***** Extracted data
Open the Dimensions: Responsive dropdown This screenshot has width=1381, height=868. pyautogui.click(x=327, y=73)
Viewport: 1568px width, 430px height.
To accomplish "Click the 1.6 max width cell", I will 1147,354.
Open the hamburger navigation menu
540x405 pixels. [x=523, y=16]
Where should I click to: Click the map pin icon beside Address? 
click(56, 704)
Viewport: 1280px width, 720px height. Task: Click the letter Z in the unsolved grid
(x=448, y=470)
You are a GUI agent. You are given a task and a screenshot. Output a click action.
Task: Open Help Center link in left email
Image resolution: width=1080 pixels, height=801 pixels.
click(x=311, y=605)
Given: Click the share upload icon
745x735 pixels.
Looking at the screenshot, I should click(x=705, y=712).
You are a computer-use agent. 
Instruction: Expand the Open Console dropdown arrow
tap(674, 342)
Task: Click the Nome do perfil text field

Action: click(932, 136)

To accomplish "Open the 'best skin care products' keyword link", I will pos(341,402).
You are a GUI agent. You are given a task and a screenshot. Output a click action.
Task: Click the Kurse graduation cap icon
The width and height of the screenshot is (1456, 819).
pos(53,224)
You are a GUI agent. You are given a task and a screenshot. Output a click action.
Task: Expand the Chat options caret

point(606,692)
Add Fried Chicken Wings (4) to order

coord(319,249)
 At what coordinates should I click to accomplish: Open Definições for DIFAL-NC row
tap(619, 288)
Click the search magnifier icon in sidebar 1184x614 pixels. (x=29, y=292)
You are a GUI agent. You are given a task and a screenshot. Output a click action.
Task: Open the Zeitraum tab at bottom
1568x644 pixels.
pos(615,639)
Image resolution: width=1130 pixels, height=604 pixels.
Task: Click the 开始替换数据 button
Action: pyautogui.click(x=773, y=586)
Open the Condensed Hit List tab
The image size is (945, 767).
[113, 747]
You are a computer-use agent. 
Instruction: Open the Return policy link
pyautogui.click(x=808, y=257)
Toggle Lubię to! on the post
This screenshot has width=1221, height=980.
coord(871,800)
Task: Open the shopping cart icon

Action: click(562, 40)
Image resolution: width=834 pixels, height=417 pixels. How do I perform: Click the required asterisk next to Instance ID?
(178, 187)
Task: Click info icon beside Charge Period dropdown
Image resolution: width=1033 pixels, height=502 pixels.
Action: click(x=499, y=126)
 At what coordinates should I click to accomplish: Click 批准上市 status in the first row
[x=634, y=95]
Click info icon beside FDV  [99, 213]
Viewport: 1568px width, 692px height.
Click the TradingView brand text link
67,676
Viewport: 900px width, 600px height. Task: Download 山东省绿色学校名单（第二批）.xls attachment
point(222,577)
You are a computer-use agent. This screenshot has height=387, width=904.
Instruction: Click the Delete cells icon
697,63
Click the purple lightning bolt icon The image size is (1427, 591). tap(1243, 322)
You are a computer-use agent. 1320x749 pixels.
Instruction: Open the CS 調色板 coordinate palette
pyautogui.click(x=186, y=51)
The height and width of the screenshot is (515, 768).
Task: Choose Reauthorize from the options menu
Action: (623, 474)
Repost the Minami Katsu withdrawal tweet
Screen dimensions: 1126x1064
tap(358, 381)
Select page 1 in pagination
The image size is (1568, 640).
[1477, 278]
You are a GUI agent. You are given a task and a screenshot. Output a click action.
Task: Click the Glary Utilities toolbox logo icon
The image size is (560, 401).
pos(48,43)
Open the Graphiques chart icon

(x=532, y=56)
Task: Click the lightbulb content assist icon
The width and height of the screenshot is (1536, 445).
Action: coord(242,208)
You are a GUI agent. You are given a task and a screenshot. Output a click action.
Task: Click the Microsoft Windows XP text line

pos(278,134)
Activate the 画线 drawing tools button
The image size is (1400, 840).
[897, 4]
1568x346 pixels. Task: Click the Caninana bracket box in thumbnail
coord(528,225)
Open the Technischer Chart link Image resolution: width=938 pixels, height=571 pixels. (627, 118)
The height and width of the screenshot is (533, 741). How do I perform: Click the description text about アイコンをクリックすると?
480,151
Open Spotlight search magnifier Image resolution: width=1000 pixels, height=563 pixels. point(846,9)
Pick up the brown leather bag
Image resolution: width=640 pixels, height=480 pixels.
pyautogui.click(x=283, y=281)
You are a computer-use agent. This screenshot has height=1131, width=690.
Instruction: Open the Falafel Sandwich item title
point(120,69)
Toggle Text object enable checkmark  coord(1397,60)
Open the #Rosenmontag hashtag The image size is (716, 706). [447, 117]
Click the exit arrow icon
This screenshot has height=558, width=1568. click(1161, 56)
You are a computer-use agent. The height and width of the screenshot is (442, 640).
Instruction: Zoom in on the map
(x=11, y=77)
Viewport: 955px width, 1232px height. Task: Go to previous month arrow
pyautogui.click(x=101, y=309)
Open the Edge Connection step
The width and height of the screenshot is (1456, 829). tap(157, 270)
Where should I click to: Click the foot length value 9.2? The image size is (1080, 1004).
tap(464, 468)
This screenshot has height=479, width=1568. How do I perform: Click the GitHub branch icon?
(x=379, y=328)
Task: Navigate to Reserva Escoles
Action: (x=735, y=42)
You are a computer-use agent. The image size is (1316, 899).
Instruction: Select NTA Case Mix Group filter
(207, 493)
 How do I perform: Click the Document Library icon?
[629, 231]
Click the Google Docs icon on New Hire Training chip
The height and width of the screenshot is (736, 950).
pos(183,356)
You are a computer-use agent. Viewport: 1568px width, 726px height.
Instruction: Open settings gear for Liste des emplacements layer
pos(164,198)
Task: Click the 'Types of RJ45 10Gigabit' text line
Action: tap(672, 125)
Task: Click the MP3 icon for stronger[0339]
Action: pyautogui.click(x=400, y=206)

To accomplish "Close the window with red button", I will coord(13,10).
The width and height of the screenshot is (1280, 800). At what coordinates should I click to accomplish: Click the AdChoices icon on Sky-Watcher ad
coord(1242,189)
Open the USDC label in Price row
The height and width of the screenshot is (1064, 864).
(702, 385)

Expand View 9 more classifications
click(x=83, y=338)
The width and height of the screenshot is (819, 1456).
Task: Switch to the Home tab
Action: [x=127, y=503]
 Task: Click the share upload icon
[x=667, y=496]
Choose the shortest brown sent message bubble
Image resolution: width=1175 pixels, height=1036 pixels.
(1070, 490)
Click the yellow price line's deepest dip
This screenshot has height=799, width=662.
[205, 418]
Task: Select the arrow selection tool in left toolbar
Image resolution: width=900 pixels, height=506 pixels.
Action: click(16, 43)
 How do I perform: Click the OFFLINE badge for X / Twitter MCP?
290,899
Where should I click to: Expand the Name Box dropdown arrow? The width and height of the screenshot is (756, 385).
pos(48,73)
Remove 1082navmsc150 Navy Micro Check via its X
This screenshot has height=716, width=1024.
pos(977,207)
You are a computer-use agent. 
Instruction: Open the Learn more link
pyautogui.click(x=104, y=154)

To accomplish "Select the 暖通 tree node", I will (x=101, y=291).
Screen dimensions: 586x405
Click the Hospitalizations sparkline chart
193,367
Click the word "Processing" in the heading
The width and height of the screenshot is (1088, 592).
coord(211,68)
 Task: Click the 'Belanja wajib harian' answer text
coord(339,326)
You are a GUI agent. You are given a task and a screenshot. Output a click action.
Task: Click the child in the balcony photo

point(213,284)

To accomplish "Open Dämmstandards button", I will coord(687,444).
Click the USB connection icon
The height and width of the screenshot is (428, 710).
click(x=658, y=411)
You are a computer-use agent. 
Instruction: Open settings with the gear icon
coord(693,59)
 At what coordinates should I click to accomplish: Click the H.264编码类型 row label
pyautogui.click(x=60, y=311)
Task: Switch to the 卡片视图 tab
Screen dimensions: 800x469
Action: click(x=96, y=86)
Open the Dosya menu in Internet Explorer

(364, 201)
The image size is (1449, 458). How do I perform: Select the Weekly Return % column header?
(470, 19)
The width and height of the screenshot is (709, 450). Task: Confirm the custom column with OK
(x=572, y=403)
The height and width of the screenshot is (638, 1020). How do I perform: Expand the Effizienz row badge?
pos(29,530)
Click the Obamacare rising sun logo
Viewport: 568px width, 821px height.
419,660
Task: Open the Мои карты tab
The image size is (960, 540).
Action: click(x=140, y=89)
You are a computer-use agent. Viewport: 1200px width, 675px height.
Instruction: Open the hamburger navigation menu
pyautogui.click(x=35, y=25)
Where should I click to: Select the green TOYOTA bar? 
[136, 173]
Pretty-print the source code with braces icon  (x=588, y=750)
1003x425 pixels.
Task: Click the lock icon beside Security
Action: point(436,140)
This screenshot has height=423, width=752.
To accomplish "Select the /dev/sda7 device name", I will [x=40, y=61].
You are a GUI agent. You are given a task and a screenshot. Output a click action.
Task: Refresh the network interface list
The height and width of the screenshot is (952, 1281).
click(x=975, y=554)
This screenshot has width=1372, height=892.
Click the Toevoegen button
**********
**Exercise directions:**
Above are the records. Print exactly, and only, the lines from the line with "The width and height of the screenshot is (1088, 592)." to the line with "Click the USB connection icon", both inclusive.

**Solution to this problem:**
The width and height of the screenshot is (1088, 592).
coord(211,68)
 Task: Click the 'Belanja wajib harian' answer text
coord(339,326)
You are a GUI agent. You are given a task and a screenshot. Output a click action.
Task: Click the child in the balcony photo

point(213,284)

To accomplish "Open Dämmstandards button", I will coord(687,444).
Click the USB connection icon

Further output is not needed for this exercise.